Abstract
The effect of mental reinstatement on children's recall is unclear. One factor that may impact its effectiveness is the degree to which interviewers prompt children during an interview. We examined whether interviewers’ degree of narrative prompting moderated the effect of mental context reinstatement during children's recall of a staged event. Younger and older children were interviewed 7–10 days after the event. Half were told to mentally reinstate the context and half were not. In a fully crossed design, half also received extended narrative prompting during the interview and half did not. We predicted that extensive narrative prompting should reduce any observable benefit of mental reinstatement, especially for older children. However, mental reinstatement had no beneficial effect on recall performance. It is possible that methodological differences, low statistical power, and a small effect size may have reduced the observable benefit of mental reinstatement in comparison to other studies. Overall, the findings of this study suggest that until further research can clearly define the parameters in which mental reinstatement is useful, and therefore produce findings with greater consistency across studies, there is little support for its use in investigative interviews with child witnesses.
Acknowledgement
The authors wish to acknowledge the support and feedback from Mia Gentle during the data design and collection phase of the project.
Notes
1. In addition, three studies examined the effect of mental reinstatement when combined with an instruction to report everything (consistent with the cognitive interview protocol), which was not provided in the control condition (Hayes & Delamothe, Citation1997; Holliday & Albon, Citation2004; Larsson, Granhag, & Spjut, Citation2003; Milne & Bull, Citation2002). Therefore, it cannot be determined whether the beneficial effect is due to mental reinstatement alone, so these studies were not included in the review.

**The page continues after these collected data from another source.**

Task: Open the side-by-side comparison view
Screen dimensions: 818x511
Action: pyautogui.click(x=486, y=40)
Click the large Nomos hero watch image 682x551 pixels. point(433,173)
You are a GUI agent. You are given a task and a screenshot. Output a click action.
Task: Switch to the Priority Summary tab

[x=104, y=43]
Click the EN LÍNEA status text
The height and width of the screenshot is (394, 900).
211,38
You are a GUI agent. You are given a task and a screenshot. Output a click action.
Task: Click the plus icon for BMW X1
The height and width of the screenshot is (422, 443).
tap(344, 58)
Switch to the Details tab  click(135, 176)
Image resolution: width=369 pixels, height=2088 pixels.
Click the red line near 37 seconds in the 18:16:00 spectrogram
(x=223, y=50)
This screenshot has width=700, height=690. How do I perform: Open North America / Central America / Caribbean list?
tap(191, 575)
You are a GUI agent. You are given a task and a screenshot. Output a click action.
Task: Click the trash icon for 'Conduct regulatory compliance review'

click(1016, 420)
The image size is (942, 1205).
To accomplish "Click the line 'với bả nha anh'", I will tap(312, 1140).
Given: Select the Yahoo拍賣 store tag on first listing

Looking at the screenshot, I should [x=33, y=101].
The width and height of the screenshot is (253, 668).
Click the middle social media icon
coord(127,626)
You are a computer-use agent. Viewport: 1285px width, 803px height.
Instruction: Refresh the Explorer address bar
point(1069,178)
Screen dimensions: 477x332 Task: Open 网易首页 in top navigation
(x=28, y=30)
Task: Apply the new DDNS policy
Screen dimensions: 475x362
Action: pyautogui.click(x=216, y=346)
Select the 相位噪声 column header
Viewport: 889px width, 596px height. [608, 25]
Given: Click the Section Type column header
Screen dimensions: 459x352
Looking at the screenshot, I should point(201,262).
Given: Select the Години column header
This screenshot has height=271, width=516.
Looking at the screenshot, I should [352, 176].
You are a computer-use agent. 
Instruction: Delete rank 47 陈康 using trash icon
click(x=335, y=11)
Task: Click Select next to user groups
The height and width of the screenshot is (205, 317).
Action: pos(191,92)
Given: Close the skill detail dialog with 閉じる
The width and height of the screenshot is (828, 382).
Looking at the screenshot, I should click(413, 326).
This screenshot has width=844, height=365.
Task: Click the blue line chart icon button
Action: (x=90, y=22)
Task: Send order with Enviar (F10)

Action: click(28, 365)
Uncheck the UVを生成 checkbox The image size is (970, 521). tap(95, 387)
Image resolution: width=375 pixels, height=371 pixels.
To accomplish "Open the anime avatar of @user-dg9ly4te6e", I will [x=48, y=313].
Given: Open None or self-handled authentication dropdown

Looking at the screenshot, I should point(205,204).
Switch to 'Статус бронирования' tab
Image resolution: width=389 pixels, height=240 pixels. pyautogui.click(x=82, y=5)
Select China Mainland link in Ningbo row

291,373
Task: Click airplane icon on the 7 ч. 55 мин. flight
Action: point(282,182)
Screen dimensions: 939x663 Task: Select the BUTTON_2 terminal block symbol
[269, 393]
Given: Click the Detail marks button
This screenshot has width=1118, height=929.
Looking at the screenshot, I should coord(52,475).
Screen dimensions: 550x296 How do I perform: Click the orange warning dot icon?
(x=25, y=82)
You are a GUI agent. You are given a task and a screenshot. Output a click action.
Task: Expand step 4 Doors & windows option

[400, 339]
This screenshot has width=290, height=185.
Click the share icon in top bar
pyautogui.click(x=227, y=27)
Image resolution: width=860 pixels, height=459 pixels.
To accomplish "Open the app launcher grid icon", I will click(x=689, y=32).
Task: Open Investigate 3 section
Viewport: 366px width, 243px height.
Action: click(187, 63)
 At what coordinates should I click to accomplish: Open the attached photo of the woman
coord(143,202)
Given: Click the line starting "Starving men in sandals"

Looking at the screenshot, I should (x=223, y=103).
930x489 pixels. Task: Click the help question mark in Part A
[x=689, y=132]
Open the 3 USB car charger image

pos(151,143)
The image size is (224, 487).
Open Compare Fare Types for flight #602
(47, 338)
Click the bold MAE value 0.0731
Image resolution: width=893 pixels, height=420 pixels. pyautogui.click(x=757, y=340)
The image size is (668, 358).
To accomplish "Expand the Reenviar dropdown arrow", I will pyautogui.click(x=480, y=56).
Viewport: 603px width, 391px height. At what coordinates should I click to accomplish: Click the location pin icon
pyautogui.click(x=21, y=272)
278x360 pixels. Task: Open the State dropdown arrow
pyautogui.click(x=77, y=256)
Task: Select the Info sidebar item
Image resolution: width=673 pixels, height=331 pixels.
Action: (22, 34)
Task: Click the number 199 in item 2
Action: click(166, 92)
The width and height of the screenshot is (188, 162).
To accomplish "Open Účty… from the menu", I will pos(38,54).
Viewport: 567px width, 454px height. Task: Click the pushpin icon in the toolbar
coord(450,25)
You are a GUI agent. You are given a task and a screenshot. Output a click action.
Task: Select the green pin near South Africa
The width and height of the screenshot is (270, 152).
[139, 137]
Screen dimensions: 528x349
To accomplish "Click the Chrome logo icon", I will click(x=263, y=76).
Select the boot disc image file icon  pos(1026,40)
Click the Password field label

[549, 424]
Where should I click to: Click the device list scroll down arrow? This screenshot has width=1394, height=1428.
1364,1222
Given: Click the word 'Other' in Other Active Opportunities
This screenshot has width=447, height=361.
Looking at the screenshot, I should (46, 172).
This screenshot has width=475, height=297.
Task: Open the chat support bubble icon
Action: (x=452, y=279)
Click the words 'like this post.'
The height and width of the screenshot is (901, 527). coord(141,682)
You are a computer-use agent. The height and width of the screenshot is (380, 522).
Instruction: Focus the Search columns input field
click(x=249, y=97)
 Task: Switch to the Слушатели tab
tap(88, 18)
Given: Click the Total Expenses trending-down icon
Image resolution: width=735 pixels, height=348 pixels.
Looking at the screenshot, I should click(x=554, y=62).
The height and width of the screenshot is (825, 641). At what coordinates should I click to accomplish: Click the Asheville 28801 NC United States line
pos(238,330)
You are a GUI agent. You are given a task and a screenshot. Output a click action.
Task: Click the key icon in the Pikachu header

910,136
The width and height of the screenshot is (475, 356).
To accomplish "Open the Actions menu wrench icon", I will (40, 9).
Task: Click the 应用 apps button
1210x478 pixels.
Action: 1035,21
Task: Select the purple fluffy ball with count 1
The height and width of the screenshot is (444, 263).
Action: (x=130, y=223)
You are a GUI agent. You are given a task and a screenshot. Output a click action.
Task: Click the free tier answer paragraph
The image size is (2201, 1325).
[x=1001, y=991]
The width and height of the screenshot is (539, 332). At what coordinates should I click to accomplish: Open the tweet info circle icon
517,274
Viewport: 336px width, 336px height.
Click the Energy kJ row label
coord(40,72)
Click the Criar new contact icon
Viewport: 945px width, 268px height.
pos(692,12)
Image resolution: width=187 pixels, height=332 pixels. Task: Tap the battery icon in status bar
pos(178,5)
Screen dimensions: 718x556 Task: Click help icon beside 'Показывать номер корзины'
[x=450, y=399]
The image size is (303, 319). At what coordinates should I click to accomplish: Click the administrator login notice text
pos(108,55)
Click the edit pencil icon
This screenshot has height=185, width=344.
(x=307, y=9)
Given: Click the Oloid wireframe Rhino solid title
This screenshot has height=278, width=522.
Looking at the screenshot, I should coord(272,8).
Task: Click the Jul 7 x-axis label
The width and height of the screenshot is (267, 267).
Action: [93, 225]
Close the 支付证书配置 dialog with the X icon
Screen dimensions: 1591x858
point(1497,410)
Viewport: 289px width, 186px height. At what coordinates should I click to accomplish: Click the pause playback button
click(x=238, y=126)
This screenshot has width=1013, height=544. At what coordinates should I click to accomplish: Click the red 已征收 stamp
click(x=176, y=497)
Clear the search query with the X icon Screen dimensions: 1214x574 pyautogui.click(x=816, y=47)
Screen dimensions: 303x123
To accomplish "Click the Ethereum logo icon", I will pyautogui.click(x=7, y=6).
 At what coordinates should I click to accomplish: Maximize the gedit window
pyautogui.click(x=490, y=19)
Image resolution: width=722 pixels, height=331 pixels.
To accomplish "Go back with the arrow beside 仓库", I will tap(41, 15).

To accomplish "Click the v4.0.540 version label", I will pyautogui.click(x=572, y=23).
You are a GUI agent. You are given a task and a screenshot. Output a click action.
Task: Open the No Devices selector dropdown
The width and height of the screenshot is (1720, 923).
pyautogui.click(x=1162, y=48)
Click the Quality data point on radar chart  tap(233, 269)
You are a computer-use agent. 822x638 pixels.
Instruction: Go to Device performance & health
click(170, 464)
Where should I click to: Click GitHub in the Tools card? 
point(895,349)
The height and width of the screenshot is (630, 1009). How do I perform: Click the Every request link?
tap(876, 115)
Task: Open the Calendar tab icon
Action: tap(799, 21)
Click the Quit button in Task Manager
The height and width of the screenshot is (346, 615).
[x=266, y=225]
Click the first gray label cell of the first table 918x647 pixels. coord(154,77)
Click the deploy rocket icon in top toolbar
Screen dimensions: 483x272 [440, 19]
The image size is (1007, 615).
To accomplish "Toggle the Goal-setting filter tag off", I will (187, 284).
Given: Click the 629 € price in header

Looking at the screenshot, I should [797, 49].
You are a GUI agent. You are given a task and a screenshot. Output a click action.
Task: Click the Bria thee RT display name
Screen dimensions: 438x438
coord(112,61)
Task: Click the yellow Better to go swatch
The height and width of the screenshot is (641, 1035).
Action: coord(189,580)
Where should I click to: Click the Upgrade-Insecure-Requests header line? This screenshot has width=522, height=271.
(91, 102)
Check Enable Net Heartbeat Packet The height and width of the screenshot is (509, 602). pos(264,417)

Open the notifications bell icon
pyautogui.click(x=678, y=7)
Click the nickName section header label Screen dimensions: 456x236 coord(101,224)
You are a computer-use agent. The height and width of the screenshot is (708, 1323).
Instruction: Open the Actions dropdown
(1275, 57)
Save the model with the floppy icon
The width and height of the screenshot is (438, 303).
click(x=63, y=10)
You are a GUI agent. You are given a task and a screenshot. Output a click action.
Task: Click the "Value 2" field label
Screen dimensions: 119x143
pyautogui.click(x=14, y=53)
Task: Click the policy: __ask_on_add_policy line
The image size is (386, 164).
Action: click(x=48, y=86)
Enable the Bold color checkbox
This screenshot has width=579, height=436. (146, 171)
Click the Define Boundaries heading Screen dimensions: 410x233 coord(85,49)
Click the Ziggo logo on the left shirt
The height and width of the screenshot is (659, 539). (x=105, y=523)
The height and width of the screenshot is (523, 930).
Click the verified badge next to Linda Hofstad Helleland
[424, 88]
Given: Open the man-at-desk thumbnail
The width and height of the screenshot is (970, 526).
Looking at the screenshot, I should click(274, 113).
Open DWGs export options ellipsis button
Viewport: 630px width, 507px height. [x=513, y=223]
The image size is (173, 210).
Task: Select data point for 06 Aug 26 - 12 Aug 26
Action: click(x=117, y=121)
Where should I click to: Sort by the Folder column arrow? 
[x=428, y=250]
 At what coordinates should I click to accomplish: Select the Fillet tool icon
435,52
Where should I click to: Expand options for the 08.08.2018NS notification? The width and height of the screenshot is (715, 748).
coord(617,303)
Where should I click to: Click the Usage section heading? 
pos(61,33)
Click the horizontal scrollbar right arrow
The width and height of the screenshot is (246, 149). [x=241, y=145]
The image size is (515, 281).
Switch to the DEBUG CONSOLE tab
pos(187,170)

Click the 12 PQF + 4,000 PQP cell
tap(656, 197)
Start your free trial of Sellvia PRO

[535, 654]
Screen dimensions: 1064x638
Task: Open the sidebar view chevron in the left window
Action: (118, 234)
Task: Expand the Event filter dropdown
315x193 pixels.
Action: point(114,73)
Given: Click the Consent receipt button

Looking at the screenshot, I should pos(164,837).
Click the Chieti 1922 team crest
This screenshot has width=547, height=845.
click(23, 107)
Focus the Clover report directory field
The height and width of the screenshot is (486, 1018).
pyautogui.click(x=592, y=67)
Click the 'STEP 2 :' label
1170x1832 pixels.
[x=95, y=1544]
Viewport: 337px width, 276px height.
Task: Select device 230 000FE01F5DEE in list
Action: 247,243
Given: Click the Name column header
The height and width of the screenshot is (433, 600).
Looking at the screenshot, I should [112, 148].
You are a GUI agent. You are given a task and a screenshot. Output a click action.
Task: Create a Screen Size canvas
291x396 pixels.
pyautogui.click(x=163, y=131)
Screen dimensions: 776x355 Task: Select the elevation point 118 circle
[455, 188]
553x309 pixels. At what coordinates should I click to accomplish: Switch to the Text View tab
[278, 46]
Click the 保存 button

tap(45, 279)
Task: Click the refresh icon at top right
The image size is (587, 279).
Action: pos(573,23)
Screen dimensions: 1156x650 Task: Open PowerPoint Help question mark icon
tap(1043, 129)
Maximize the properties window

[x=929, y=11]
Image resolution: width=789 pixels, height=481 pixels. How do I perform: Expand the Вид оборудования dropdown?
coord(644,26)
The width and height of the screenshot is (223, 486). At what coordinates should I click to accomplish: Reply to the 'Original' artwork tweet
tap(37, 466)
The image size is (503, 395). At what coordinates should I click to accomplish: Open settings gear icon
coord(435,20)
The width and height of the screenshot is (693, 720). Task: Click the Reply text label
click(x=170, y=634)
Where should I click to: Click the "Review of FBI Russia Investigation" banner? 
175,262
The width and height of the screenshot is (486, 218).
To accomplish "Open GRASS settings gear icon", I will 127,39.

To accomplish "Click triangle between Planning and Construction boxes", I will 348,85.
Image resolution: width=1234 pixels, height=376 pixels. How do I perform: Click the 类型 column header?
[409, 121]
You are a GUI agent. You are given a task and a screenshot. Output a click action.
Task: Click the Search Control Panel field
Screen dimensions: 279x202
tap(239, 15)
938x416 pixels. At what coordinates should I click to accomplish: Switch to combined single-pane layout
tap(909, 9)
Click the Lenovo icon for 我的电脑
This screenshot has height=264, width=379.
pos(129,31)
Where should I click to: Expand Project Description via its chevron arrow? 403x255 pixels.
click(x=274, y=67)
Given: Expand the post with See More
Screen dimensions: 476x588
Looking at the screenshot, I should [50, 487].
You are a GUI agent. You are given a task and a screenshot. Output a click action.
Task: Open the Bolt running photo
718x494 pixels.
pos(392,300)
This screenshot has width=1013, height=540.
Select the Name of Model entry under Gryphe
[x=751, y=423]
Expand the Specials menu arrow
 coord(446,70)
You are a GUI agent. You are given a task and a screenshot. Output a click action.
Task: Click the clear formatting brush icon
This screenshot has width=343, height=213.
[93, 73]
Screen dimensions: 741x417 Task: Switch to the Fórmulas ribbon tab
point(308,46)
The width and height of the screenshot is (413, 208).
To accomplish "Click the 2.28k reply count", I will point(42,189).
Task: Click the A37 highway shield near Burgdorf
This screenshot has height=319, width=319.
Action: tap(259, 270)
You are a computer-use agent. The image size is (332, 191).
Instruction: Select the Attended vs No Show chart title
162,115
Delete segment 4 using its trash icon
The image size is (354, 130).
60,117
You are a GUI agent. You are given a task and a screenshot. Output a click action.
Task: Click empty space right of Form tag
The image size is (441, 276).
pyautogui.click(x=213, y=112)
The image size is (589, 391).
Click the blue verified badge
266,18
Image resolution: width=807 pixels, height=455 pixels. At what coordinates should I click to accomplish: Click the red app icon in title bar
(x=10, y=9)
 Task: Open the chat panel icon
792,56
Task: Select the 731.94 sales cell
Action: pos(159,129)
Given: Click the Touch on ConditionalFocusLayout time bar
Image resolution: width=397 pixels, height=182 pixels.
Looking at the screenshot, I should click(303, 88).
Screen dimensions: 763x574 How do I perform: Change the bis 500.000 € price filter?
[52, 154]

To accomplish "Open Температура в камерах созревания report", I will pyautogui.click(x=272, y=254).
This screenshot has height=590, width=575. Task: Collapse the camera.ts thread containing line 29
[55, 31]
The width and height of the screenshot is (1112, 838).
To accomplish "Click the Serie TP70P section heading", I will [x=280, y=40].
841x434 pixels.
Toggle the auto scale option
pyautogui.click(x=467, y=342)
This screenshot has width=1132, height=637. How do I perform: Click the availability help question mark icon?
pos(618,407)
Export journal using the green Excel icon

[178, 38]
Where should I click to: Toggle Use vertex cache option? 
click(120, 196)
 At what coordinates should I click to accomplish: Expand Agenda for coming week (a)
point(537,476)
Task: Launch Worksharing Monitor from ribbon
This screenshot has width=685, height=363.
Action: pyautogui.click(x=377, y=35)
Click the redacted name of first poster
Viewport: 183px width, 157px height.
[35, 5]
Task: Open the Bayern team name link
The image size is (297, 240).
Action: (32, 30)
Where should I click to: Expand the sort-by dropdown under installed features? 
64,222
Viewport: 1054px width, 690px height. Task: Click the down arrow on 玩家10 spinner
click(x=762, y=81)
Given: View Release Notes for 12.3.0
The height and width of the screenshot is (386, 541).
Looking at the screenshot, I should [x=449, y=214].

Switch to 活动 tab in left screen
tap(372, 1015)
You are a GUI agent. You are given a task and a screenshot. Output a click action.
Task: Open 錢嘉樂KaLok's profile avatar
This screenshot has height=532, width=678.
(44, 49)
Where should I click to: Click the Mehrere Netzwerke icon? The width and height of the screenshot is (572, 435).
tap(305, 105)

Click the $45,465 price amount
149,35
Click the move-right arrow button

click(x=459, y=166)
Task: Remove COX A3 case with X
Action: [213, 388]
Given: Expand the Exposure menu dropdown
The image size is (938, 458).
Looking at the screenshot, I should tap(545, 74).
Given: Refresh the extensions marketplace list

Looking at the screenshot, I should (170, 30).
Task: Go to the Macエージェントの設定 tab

2. Non-significant age differences were found for incorrect sequence details, F(1, 93) = 2.75, p > .05 (M = 0.18, SD = 0.43), and incorrect broad statement details, F(1, 93) = 2.31, p > .05 (M = 0.02, SD = 0.11). The lack of significance might have been due to the low means.
3. Two types of incorrect details were analysed, internal response errors and confabulations (external response intrusions). Confabulations involved responses that were false in relation to the magic show event or made-up. The number of confabulations overall was so small that it made no difference to the results whether confabulations were included with errors during analysis or excluded. Thus, the results are collapsed over all incorrect responses.